Understanding microenvironmental differences between primary and metastatic lesions, including genetic and proteomic features of tumor cells (23) and distinct immune cell composition (25), is increasingly recognized to be clinically impactful for drug delivery (26) and treatment efficacy (27). Consistent with our imaging results, lower TAM levels have also been found in metastatic lesions compared with primary tumors of a murine breast cancer model (28) and in human melanoma biopsies (29). Similar to our observations in ATC, elevated TAM levels and corresponding drug distribution in the tumor core have been noted with other models, although TAM can be prevalent at the tumor periphery in other cases, and mechanisms governing spatial TAM distribution need to be better understood (12,17,18).

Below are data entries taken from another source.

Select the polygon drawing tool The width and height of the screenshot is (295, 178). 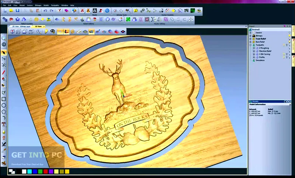point(4,112)
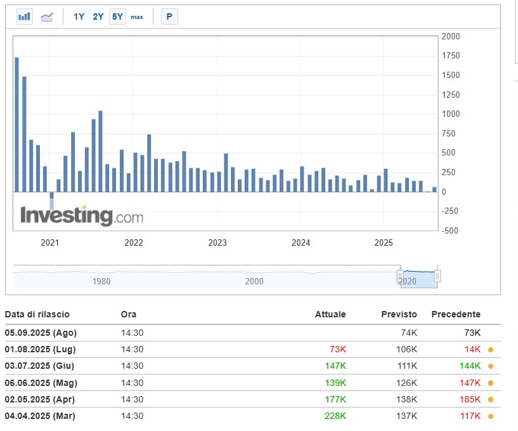Click the tallest bar in the chart
Viewport: 518px width, 431px height.
(x=17, y=124)
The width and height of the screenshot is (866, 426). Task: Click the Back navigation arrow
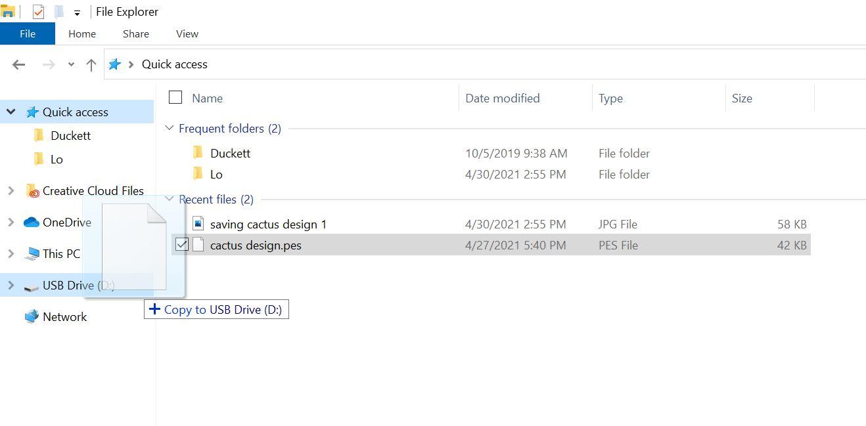pos(18,64)
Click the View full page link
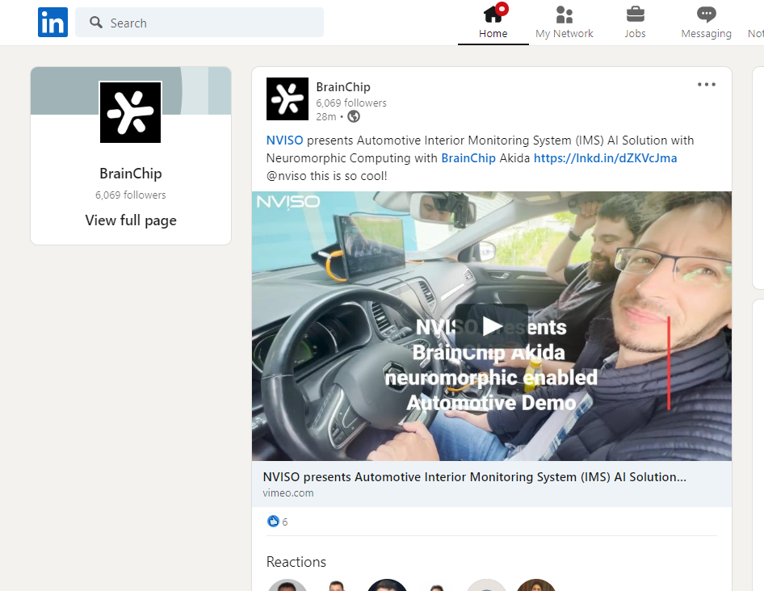764x591 pixels. point(131,220)
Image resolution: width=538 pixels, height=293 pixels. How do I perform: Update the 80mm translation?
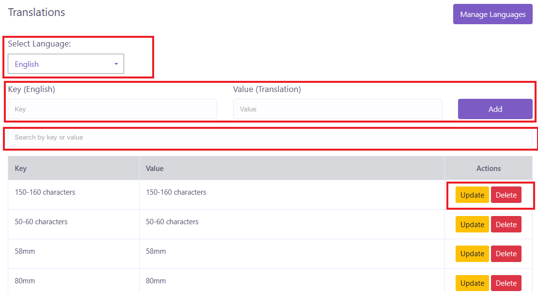[x=472, y=283]
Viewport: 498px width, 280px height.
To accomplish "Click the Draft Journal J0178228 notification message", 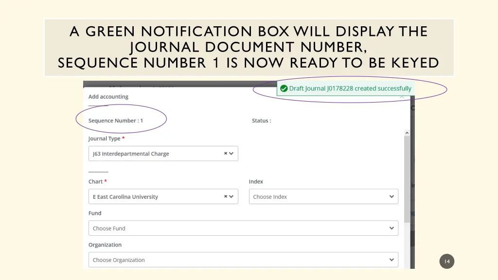I will click(350, 88).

In this and past work (10,17), macrin demonstrated pan-macrophage specificity that may combine with other imaging agents to quantify subsets of macrophages or other markers such as PD1 and PDL1 (10). These assays complement the current mainstay of structural imaging of ATC lesions (30) and may be useful for upcoming assessment of immunomodulatory therapies in ATC.

Recent studies (3,4) show the potential of targeted and immune-checkpoint therapies in ATC. Almost all combinations tested showed higher TAM infiltration, the most pronounced of which was seen with combination BRAFi and aPDL1 therapy (4) and may be a significant contributor to their mixed outcomes (1). Clinical evidence suggests that aPD1 and aPDL1 can promote TAM accumulation in other cancer types (31). Given that BRAFi and aPDL1 combinations are used together with nanomedicines in clinical trials of ATC (NCT03181100), we sought to take advantage of the observed TAM increases to enhance nanomedicine delivery. Whereas the deleterious effects of TAM infiltration could conceivably be countered with systemic TAM depletion, this approach may face associated systemic toxicities (32). Thus, harnessing TAM infiltration to deliver nanomedicines offers an intriguing synergistic strategy to complement current immunomodulatory treatments.

Our study had limitations. Tumors were generated from the intrathyroid or intravenous cell injection, which can form differently than spontaneous models. However, past comparison of autochthonous and orthotopic lung tumors indicated comparable TAM behavior (33). Xenografts were examined in severe combined immunodeficient hosts, which can be useful for studying TAM (3) but insufficiently model response to aPDL1 and other therapies requiring T-cell activity for efficacy. Therefore, future studies may investigate humanized patient-derived xenograft models with reconstituted immune systems, or ultimately in patients. Heterogeneity across lesions is a challenge both in statistically separating mouse-to-mouse (or patient-to-patient) variability from tumor-to-tumor variability (eg, Fig 4, C, vs Fig E11 [online]) and in guiding clinical decisions. Encouragingly, past ferumoxytol MRI suggested that variance across patients outweighs variance across lesions within patients (34).

In summary, optical and noninvasive molecular imaging revealed that pulmonary tumors harbor lower levels of tumor-associated macrophage (TAM) compared with orthotopic thyroid lesions in an immunocompetent model of anaplastic thyroid cancer (ATC). Combination anti–programmed death ligand 1 immune checkpoint blockade and serine/threonine-protein kinase B-Raf inhibitor caused localized TAM increase, especially in pulmonary lesions. The higher TAM uptake was co-opted for improved nanomedicine delivery and presents a potential synergistic treatment strategy in ATC. Further studies should determine whether these context-dependent and treatment-related differences are observed in patients. Furthermore, mechanisms of TAM accumulation, for instance building on our evidence for the role of colony stimulating factor 1 receptor, and the design of therapies to maximize nanomedicine delivery should be explored. The molecular imaging tools we developed offer clinically translatable companion diagnostic imaging assays to evaluate such strategies.